Crystal structure of Himalayan mistletoe ribosome-inactivating protein reveals the presence of a natural inhibitor and a new functionally active sugar-binding site

Abstract

Ribosome-inactivating proteins (RIPs) are toxins involved in plant defense. How the plant prevents autotoxicity is not yet fully understood. The present study is the first structural evidence of a naturally inhibited form of RIP from a plant. Himalayan mistletoe RIP (HmRIP) was purified from Viscum album leaves and crystallized with lactose. The structure was determined by the molecular replacement method and refined at 2.8-Å resolution. The crystal structure revealed the presence of high quality non-protein electron density at the active site, into which a pteridine derivative (2-amino 4-isopropyl 6-carboxyl pteridine) was modeled. The carboxyl group of the ligand binds strongly with the key active site residue Arg¹⁶², nullifies the positive charge required for catalysis, and thereby acts as a natural inhibitor. Lectin subunits of RIPs have two active sugar-binding sites present in 1α- and 2γ-subdomains. A third functionally active site has been identified in the 1β-subdomain of HmRIP. The 1β-site is active despite the absence of conserved polar sugar-binding residues.

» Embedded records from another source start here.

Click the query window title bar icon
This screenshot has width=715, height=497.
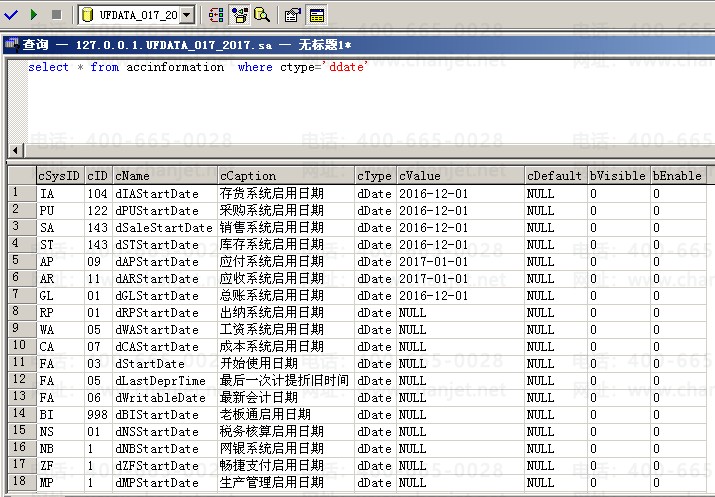click(x=11, y=44)
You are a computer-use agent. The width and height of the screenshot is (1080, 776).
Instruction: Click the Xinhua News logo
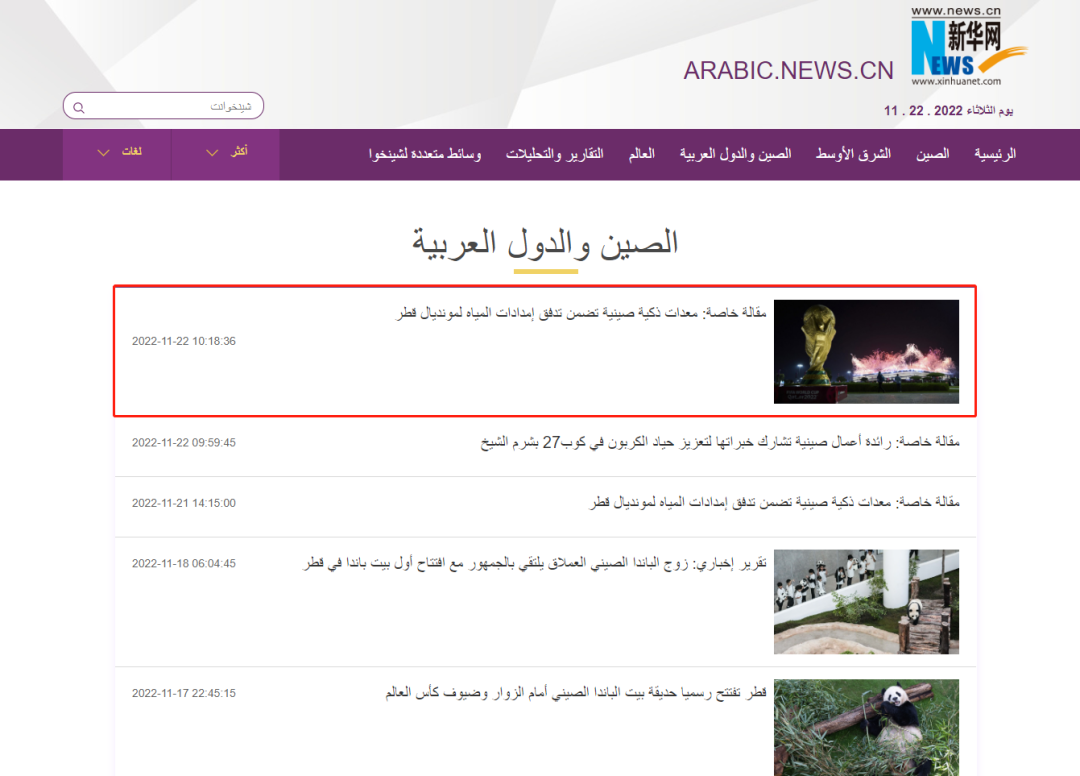tap(967, 45)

Loss of these residues is compensated by the following: (i) the presence of an extended site where the penultimate sugar also interacts with the protein; (ii) the interactions of galactose with the protein main chain carbonyl and amide nitrogen atoms; (iii) the presence of a well defined pocket encircled by four walls; and (iv) a favorable stacking of the galactose ring with Tyr⁶⁶ besides the conserved Phe⁷⁵. The mode of sugar binding is also distinct at the 1α and 2γ sugar-binding sites.